В этом пассаже обращает на себя внимание, прежде всего, стремление заменить довольно абстрактные рассуждения французских и особенно русских почитателей Бодлера чистым, не искаженным пониманием замысла и его воплощения. Создание «антологии Зла», о чем пишет Томашевский, весьма далеко, конечно, отстоит от демонизма, готовности служить Сатане и тому подобных привлекательных предметов, о которых приятно поговорить.
Во-вторых, это привлечение к разговору произведений другого рода искусства — изобразительного. Фронтиспис Ф. Ропса к «Книге обломков», о котором здесь идет речь, довольно известен[1215], однако возможность переноса общего его конструктивного принципа на природу литературы (причем, конечно, не только на «Теплицы» Метерлинка, но и на «Цветы зла») никому, сколько мы знаем, в голову не приходила.

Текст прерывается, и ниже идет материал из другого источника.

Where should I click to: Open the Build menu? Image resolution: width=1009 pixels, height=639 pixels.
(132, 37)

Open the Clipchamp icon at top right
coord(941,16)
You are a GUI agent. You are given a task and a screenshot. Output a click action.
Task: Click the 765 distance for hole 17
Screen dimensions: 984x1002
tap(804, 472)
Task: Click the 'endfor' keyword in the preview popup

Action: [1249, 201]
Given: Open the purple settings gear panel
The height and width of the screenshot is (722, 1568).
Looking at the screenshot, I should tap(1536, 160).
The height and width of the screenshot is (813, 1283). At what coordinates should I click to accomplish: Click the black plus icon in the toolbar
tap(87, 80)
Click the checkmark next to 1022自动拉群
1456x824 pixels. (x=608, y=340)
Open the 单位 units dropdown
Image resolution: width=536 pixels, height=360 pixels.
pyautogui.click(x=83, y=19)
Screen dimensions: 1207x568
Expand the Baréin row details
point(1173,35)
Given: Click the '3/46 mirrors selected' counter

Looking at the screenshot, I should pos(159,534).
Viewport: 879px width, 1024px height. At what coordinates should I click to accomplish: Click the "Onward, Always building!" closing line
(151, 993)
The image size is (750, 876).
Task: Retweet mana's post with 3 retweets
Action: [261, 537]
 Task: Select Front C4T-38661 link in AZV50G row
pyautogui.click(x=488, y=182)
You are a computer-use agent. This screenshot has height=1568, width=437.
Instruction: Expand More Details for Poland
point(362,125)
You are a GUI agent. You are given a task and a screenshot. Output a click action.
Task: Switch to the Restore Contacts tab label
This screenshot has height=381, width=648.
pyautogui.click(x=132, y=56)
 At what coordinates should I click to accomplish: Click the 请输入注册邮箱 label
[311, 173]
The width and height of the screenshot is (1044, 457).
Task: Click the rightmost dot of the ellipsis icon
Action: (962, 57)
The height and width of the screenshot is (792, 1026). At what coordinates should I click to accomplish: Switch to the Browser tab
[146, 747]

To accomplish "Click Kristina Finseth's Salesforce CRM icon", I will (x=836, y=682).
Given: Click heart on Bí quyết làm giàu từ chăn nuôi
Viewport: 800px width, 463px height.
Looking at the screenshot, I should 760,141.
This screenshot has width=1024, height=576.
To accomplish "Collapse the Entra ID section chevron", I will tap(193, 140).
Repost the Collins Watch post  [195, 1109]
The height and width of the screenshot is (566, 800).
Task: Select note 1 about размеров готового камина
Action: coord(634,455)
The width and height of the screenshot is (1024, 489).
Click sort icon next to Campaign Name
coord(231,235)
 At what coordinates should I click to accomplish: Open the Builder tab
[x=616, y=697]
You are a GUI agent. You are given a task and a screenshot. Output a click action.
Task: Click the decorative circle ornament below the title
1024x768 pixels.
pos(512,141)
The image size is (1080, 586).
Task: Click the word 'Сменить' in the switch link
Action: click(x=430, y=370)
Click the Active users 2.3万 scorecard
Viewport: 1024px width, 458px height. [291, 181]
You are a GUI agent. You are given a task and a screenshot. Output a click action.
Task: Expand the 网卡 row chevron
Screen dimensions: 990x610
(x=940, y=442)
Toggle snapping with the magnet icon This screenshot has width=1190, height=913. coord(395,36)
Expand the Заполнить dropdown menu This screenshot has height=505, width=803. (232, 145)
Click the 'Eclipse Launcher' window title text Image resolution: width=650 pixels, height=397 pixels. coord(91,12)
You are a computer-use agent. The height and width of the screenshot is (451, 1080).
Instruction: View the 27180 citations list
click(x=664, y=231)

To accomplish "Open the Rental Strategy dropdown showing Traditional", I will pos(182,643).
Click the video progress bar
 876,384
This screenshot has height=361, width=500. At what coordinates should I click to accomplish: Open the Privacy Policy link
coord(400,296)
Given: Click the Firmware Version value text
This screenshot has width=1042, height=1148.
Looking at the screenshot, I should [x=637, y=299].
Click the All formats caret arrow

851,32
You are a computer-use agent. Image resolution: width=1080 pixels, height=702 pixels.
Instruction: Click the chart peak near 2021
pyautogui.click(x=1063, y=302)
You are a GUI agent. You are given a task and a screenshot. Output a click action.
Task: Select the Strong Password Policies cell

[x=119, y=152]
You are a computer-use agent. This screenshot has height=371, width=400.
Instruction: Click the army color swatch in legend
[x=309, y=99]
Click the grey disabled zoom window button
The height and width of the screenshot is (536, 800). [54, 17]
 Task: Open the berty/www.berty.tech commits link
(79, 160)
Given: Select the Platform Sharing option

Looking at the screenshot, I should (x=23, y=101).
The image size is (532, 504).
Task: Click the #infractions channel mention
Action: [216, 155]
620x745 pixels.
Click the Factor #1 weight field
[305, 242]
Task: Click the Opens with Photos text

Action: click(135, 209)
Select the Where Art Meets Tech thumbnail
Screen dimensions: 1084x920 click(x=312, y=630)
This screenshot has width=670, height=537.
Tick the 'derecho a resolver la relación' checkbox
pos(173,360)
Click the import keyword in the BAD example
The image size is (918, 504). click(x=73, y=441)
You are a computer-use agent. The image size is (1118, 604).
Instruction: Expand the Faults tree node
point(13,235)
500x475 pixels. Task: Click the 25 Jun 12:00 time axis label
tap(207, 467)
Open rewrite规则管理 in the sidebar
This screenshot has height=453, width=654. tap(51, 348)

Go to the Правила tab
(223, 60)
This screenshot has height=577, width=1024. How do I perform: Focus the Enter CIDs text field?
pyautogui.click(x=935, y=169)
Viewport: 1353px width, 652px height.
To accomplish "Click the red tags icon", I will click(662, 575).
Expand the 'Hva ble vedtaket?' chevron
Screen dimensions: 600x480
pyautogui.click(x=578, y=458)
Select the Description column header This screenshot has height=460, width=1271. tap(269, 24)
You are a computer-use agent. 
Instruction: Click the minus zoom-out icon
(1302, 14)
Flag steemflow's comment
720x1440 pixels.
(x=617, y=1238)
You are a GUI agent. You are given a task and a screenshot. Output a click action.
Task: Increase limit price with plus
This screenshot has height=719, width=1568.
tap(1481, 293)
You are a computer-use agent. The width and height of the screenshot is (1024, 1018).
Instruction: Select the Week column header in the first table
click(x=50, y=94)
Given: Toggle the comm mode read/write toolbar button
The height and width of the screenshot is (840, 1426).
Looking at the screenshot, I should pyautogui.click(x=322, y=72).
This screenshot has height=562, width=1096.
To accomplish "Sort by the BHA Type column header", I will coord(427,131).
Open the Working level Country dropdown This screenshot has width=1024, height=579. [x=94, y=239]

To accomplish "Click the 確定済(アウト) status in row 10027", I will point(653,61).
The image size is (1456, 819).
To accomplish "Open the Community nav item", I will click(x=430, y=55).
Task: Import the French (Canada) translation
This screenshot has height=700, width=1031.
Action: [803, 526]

Наконец, сопоставление «Цветов зла» с традиционными именованиями семи смертных грехов, замеченное (хотя и не истолкованное) Томашевским, — также в высшей степени не тривиально и заслуживает серьезного внимания современных исследователей.
3. Арсений Альвинг
Этот персонаж нашей статьи — самый малоизвестный среди ее героев, хотя в истории русской бодлерианы занимает далеко не последнее место. Арсений Алексеевич Смирнов (1885–1942) немало печатался до революции как поэт и критик, занимал видное место среди участников небезызвестных альманахов «Жатва»; после 1917 года также не прекращал поэтической деятельности, оставаясь все же маргиналом[1216].